### [About this task]
The reply must contain exactly the lines below from the one with "This screenshot has width=1568, height=739." down to the one with "You are a computer-use", both included, and nothing more; please omit the pictures.

### [Stored data entries]
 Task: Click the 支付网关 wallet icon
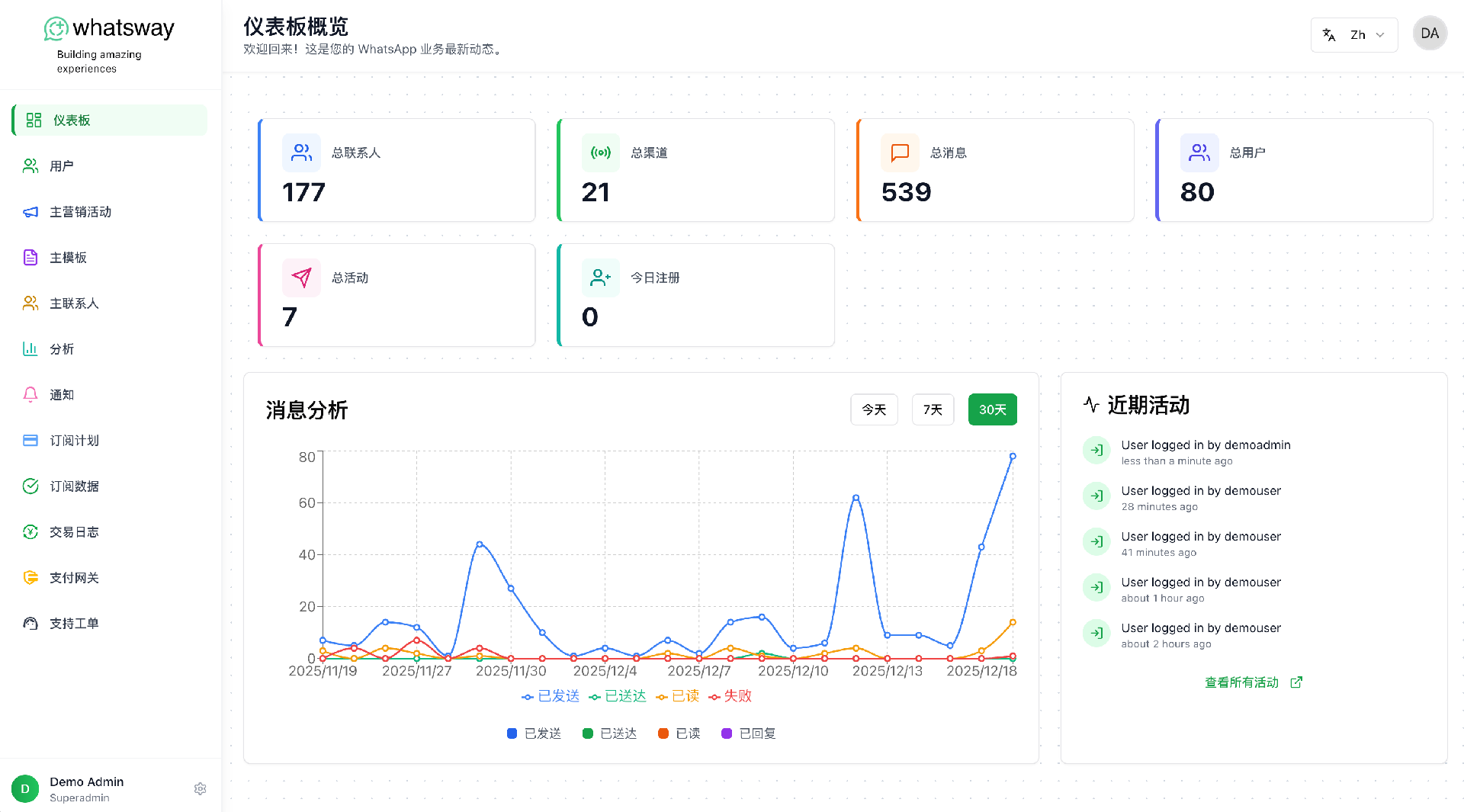click(x=30, y=578)
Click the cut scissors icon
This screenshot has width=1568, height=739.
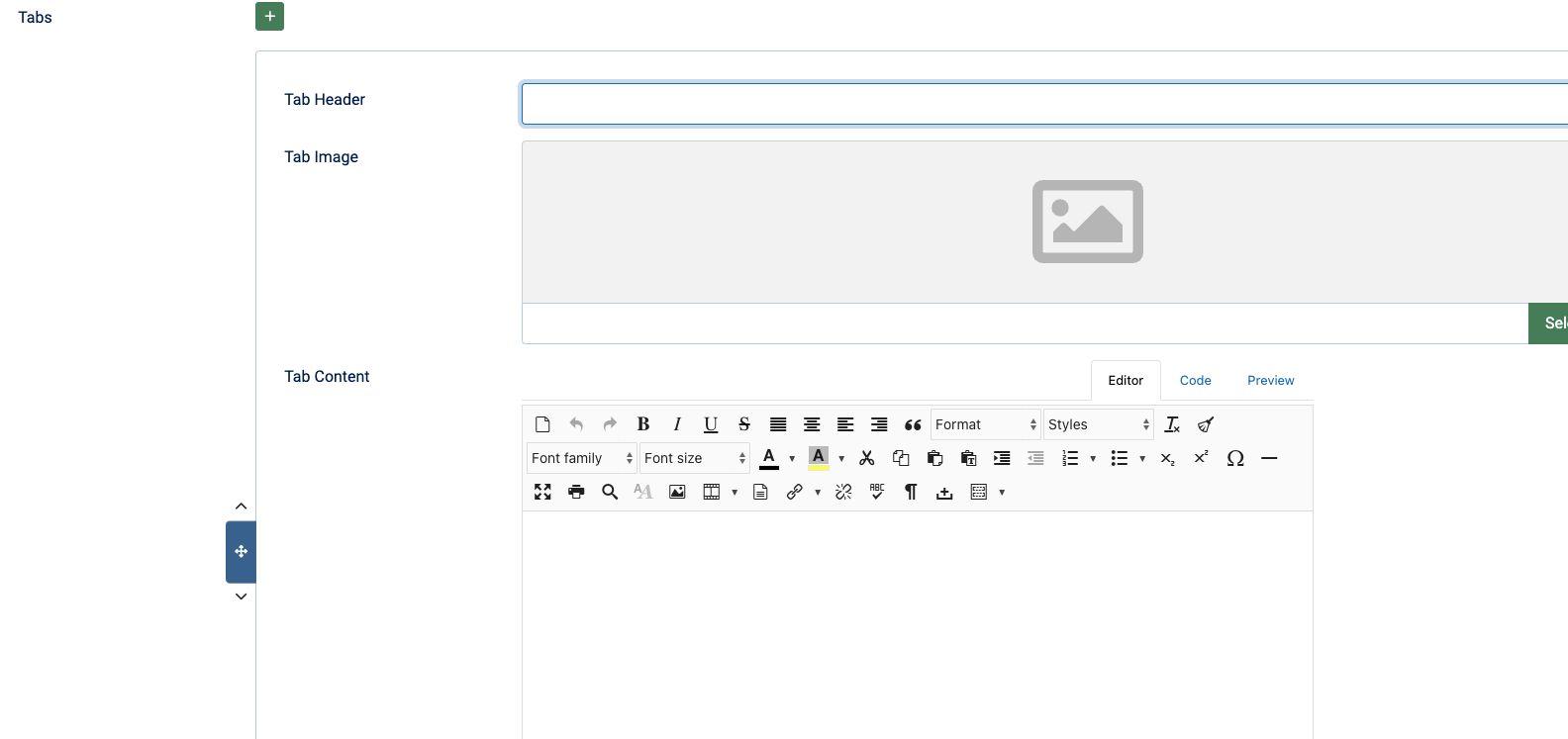point(867,458)
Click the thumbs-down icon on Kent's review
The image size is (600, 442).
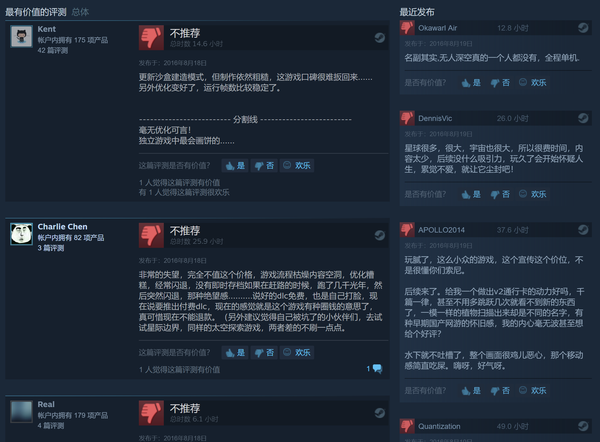[151, 38]
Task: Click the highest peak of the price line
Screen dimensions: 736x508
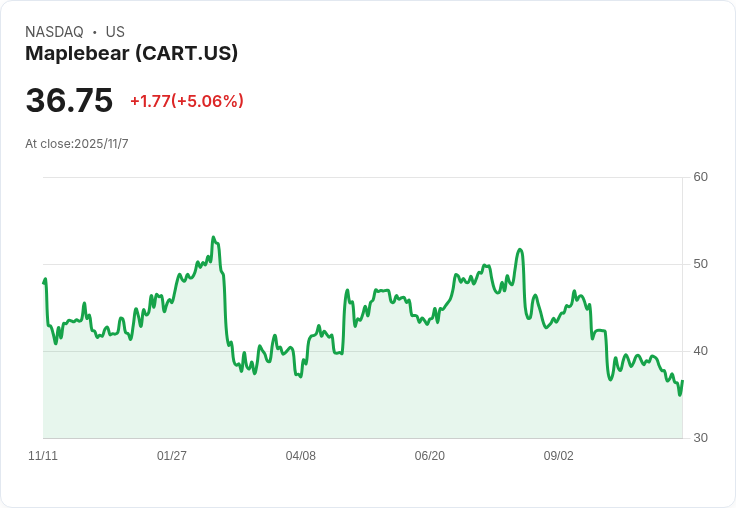Action: [213, 238]
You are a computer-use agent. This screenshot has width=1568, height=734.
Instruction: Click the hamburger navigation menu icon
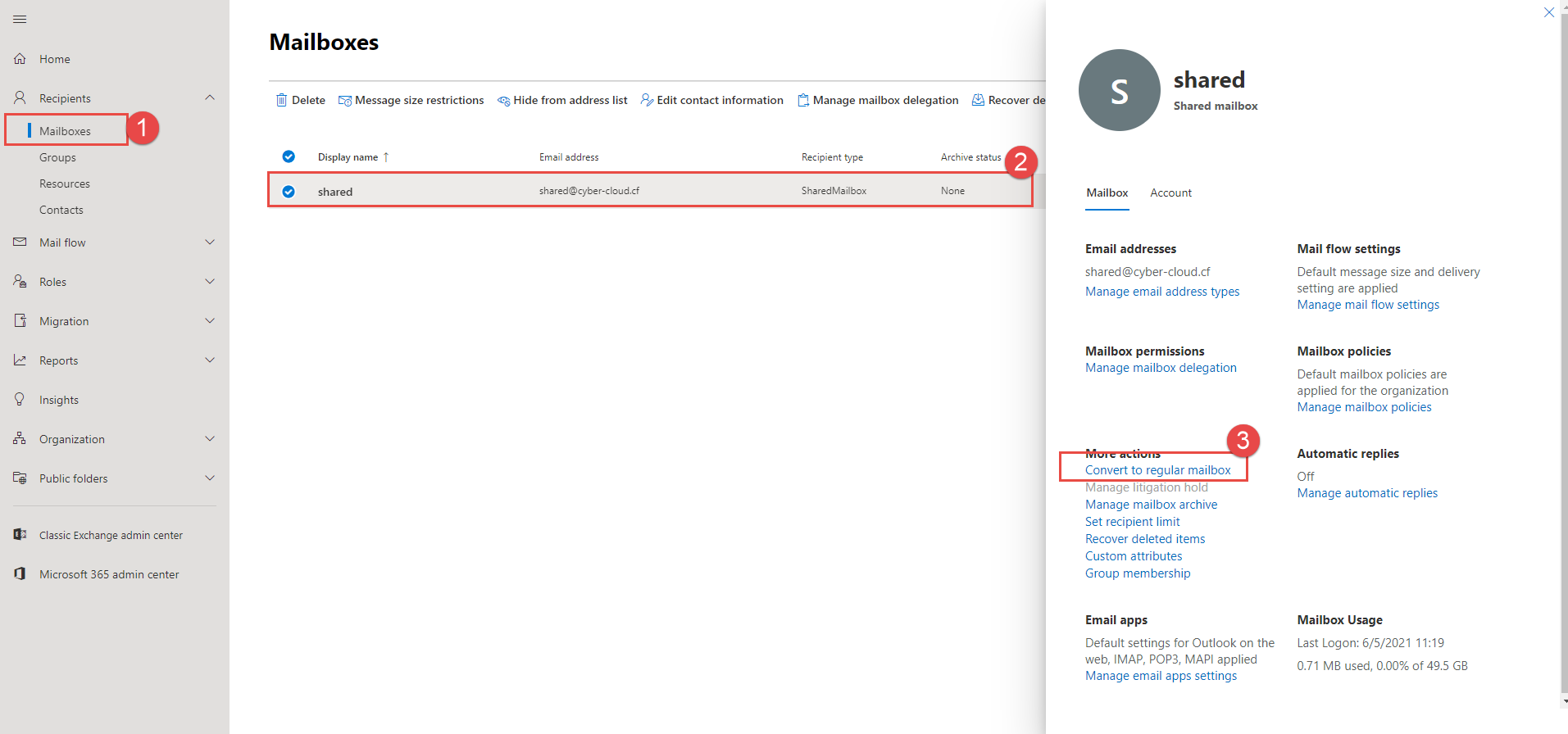click(20, 19)
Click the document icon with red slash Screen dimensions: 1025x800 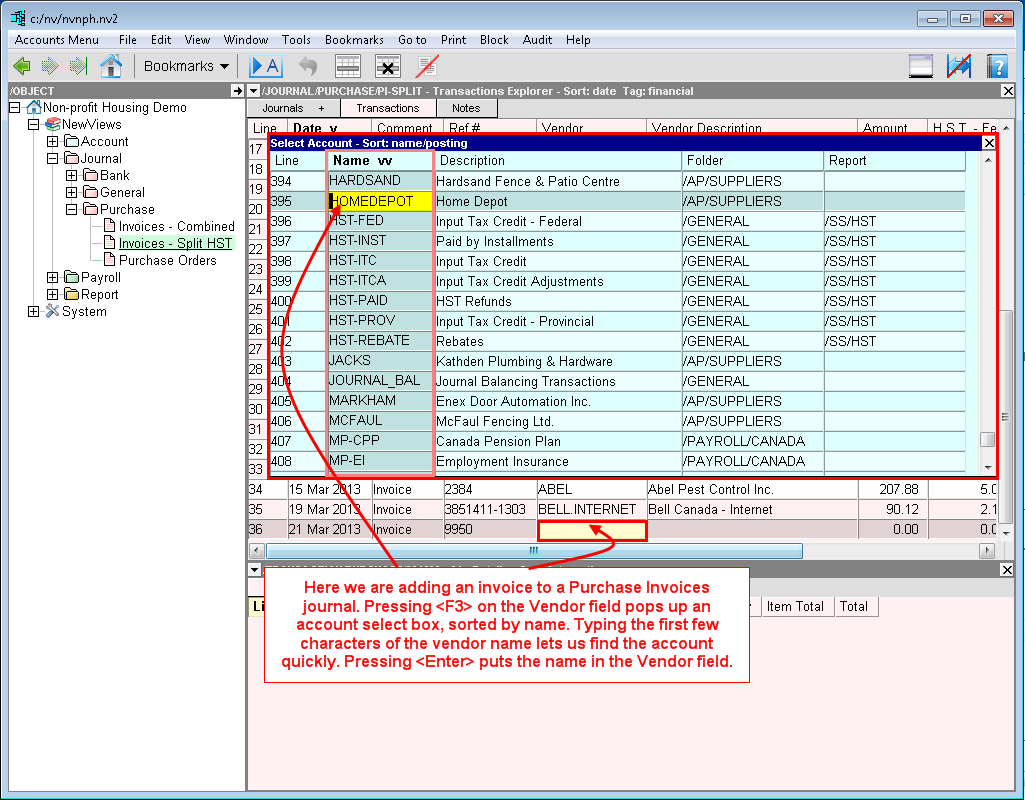tap(428, 66)
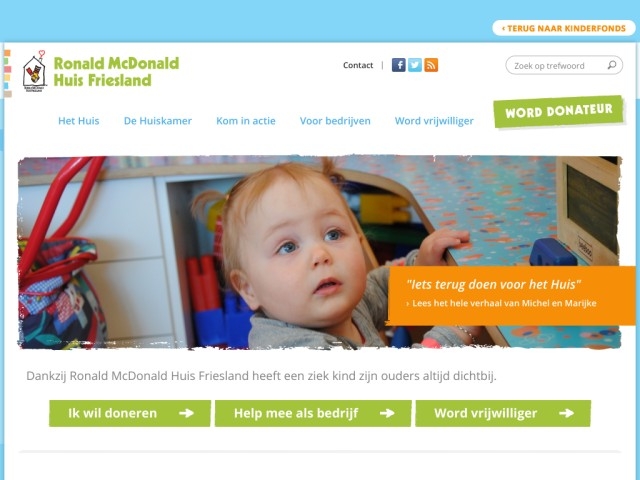Open the Contact link

pos(358,65)
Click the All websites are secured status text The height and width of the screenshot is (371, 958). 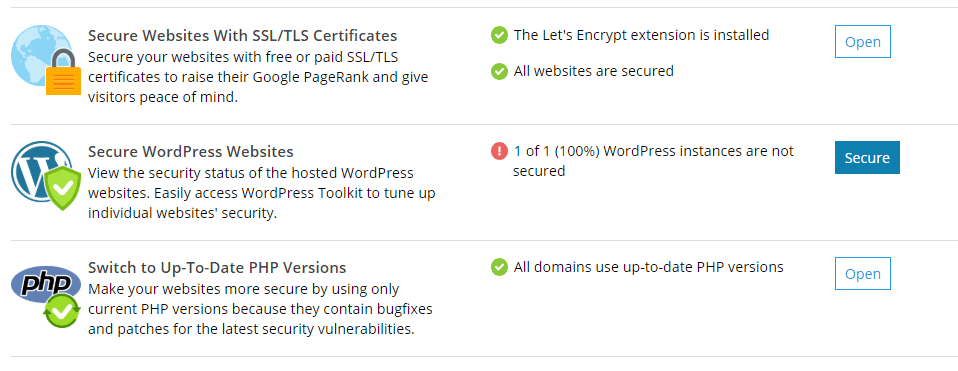pos(593,72)
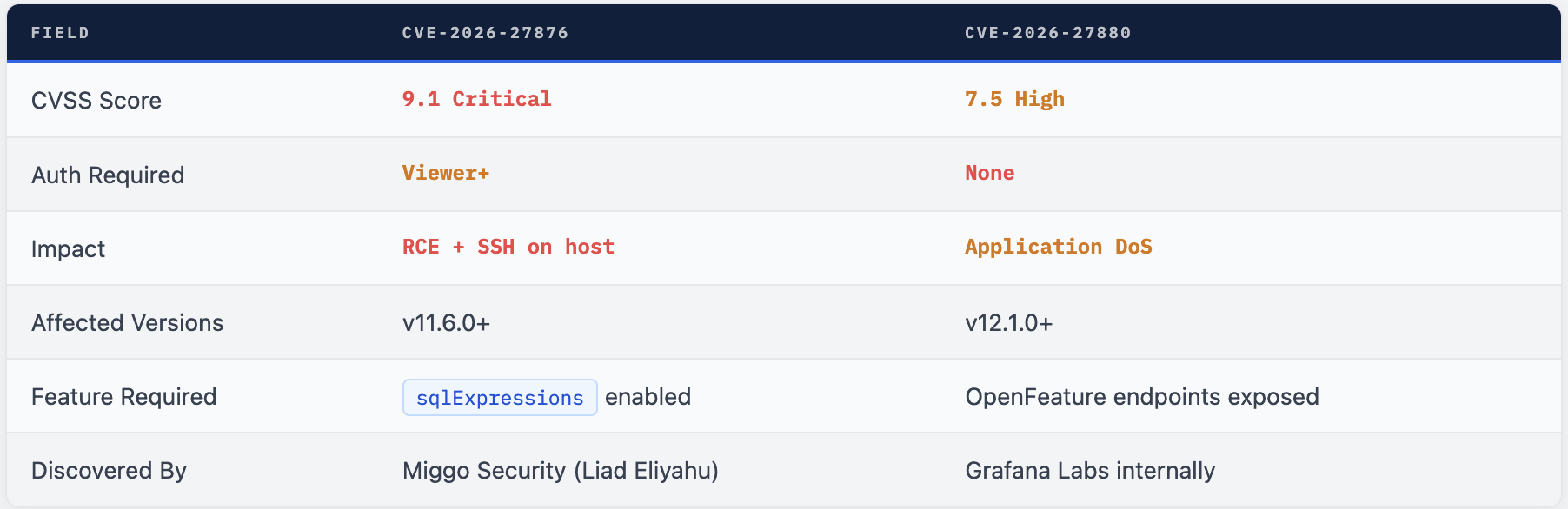Click the Affected Versions row label
Viewport: 1568px width, 509px height.
coord(128,323)
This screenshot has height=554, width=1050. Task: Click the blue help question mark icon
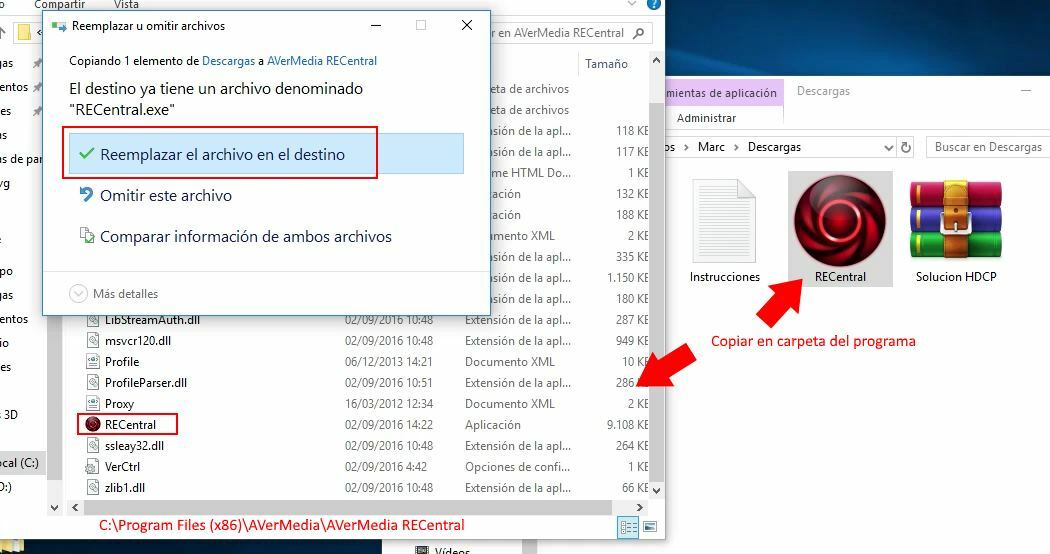click(652, 6)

### [Your solution]
This screenshot has width=1568, height=739.
point(867,458)
Click the thumbs-down icon on Kent's review
The image size is (600, 442).
[151, 38]
Task: Click the highest peak of the price line
Screen dimensions: 736x508
Action: [213, 238]
You are a computer-use agent. This screenshot has width=1568, height=734.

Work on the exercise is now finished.